-- The task --
Among the lines below, a stretch begins at the one with "Screen dimensions: 1024x768" and ends at the one with "The width and height of the screenshot is (1280, 720).". Repeat that stretch exactly, ends included.

-- Information --
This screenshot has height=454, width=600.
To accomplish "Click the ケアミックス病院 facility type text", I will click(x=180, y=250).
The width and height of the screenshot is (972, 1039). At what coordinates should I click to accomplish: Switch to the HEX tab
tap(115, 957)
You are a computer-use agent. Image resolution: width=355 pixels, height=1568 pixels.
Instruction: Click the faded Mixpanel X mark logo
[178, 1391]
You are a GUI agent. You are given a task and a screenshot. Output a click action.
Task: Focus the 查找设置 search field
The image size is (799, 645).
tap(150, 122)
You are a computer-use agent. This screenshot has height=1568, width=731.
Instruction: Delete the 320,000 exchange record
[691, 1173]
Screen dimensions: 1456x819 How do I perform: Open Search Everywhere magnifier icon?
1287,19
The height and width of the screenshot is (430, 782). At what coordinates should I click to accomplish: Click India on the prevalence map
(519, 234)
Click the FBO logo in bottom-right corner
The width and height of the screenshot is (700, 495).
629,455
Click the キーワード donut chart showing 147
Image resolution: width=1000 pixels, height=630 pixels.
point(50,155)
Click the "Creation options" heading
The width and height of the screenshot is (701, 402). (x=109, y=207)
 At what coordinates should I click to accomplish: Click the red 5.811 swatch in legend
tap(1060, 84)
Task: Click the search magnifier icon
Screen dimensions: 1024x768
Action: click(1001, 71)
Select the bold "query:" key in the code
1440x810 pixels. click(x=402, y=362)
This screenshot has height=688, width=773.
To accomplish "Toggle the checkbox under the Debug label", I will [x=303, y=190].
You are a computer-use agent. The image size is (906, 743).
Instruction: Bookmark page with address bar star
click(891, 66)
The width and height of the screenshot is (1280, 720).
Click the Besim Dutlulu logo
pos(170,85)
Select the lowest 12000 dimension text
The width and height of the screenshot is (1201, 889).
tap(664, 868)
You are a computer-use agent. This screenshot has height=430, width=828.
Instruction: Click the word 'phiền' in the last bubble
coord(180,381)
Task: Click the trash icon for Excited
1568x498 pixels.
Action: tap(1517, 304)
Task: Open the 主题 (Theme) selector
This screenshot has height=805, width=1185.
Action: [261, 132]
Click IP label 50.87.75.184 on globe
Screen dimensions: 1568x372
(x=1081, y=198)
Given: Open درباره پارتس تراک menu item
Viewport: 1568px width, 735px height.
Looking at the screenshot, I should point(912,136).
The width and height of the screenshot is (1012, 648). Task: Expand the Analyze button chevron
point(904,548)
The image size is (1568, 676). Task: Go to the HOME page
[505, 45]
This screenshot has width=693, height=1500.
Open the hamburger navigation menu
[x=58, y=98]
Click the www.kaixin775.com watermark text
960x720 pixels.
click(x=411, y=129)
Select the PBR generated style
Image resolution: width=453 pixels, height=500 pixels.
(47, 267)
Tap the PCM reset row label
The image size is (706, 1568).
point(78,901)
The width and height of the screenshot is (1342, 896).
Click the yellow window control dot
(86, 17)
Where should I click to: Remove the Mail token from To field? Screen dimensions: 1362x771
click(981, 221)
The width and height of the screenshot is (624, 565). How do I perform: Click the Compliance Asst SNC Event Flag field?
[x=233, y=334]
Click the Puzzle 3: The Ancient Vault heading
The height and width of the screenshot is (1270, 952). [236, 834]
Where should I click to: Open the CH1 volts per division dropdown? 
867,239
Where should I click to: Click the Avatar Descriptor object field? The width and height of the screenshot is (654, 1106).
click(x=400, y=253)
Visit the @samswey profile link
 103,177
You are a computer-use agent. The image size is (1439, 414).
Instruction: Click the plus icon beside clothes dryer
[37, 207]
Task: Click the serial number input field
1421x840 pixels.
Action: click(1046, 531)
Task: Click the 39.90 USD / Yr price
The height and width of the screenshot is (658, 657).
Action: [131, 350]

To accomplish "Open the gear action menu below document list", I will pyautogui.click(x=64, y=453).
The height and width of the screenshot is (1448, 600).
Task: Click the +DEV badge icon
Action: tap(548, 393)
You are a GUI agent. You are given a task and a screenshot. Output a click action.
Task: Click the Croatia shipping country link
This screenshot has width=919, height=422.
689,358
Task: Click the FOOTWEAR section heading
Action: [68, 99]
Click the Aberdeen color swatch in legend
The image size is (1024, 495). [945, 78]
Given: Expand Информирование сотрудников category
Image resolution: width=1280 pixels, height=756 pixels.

-- Exercise answer --
Screen dimensions: 1024x768
Action: click(1001, 71)
Select the bold "query:" key in the code
1440x810 pixels. click(x=402, y=362)
This screenshot has height=688, width=773.
To accomplish "Toggle the checkbox under the Debug label", I will [x=303, y=190].
You are a computer-use agent. The image size is (906, 743).
Instruction: Bookmark page with address bar star
click(891, 66)
The width and height of the screenshot is (1280, 720).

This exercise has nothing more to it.